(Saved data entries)

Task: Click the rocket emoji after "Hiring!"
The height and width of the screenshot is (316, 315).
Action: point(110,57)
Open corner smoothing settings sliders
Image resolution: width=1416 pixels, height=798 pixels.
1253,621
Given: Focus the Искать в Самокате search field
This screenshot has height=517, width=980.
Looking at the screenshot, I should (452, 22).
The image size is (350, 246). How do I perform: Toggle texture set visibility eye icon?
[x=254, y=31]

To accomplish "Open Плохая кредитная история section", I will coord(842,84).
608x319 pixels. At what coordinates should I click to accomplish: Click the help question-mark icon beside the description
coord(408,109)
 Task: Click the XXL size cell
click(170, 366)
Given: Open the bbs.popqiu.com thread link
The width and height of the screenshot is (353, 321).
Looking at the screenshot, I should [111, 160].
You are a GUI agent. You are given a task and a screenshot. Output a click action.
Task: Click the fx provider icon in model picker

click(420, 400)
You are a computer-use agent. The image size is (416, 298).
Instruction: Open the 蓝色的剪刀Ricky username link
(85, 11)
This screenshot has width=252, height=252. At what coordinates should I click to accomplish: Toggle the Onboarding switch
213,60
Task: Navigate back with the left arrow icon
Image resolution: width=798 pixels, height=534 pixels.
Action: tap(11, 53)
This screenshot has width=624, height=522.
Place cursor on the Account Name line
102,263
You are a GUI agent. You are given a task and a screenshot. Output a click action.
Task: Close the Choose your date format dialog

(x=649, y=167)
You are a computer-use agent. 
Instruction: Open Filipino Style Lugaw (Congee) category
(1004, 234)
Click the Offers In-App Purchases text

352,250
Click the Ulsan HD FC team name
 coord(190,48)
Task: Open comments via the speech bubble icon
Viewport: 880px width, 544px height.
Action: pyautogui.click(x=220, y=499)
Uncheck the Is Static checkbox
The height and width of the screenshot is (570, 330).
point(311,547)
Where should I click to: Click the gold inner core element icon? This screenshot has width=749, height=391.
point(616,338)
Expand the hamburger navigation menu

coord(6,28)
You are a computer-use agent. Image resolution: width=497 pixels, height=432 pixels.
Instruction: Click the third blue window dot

EXERCISE REQUIREMENTS |
Output the entries exactly.

SOLUTION TO THE EXERCISE |
Task: Click the rocket emoji after "Hiring!"
The height and width of the screenshot is (316, 315).
Action: point(110,57)
Open corner smoothing settings sliders
Image resolution: width=1416 pixels, height=798 pixels.
1253,621
Given: Focus the Искать в Самокате search field
This screenshot has height=517, width=980.
Looking at the screenshot, I should (452, 22).
The image size is (350, 246). How do I perform: Toggle texture set visibility eye icon?
[x=254, y=31]

To accomplish "Open Плохая кредитная история section", I will coord(842,84).
608x319 pixels. At what coordinates should I click to accomplish: Click the help question-mark icon beside the description
coord(408,109)
 Task: Click the XXL size cell
click(170, 366)
Given: Open the bbs.popqiu.com thread link
The width and height of the screenshot is (353, 321).
Looking at the screenshot, I should [111, 160].
You are a GUI agent. You are given a task and a screenshot. Output a click action.
Task: Click the fx provider icon in model picker

click(420, 400)
You are a computer-use agent. The image size is (416, 298).
Instruction: Open the 蓝色的剪刀Ricky username link
(85, 11)
This screenshot has width=252, height=252. At what coordinates should I click to accomplish: Toggle the Onboarding switch
213,60
Task: Navigate back with the left arrow icon
Image resolution: width=798 pixels, height=534 pixels.
Action: tap(11, 53)
This screenshot has width=624, height=522.
Place cursor on the Account Name line
102,263
You are a GUI agent. You are given a task and a screenshot. Output a click action.
Task: Close the Choose your date format dialog

(x=649, y=167)
You are a computer-use agent. 
Instruction: Open Filipino Style Lugaw (Congee) category
(1004, 234)
Click the Offers In-App Purchases text

352,250
Click the Ulsan HD FC team name
 coord(190,48)
Task: Open comments via the speech bubble icon
Viewport: 880px width, 544px height.
Action: pyautogui.click(x=220, y=499)
Uncheck the Is Static checkbox
The height and width of the screenshot is (570, 330).
point(311,547)
Where should I click to: Click the gold inner core element icon? This screenshot has width=749, height=391.
point(616,338)
Expand the hamburger navigation menu

coord(6,28)
You are a computer-use agent. Image resolution: width=497 pixels, height=432 pixels.
Instruction: Click the third blue window dot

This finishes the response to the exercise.